TASK TO CARRY OUT. In the rows below, rewrite the stretch from the line containing "Locate an element on the screen. The" through the line containing "center [56, 348].", changing "image size" to "resolution" and leaving everything else as it is.
┄┄┄┄┄┄┄┄┄┄
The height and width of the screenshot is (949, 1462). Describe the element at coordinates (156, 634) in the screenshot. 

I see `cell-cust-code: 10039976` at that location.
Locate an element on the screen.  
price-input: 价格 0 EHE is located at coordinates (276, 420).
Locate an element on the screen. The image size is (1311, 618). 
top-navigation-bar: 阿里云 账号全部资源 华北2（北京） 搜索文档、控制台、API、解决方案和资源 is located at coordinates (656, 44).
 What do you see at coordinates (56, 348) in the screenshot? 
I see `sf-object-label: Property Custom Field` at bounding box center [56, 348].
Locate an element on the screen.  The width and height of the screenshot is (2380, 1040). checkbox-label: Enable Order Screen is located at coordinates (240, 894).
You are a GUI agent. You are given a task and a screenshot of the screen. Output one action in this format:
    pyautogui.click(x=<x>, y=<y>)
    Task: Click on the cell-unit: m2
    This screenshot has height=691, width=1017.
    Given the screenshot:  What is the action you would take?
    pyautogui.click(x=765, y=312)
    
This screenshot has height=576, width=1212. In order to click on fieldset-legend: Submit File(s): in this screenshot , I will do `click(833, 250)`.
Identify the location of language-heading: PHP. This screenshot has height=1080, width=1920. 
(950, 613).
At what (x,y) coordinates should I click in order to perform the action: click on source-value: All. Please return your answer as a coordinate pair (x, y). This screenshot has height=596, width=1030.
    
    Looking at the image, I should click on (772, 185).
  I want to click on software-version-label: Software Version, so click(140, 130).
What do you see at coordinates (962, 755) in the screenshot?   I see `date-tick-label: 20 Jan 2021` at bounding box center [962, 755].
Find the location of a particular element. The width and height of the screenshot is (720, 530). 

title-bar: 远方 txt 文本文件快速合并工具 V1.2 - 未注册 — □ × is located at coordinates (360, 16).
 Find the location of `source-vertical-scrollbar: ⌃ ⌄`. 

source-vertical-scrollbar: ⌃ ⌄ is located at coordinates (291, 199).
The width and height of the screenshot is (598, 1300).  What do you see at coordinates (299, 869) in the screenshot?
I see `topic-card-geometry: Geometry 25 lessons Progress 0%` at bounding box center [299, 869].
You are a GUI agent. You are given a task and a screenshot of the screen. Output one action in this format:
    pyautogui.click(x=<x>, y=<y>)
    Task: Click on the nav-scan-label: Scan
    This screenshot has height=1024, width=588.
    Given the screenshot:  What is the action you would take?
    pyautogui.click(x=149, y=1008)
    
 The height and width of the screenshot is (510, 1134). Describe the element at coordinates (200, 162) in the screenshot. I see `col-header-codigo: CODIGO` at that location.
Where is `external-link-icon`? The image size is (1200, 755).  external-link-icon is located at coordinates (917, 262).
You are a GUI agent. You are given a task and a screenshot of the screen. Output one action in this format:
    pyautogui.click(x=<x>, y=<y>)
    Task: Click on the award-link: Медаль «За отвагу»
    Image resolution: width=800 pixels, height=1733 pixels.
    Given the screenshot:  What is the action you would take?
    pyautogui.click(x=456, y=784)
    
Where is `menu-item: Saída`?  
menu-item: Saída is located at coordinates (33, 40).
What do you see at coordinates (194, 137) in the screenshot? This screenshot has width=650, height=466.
┄┄┄┄┄┄┄┄┄┄
SOLUTION TO THIS EXERCISE.
Locate an element on the screen. The resolution is (1311, 618). 
top-navigation-bar: 阿里云 账号全部资源 华北2（北京） 搜索文档、控制台、API、解决方案和资源 is located at coordinates (656, 44).
 What do you see at coordinates (56, 348) in the screenshot? 
I see `sf-object-label: Property Custom Field` at bounding box center [56, 348].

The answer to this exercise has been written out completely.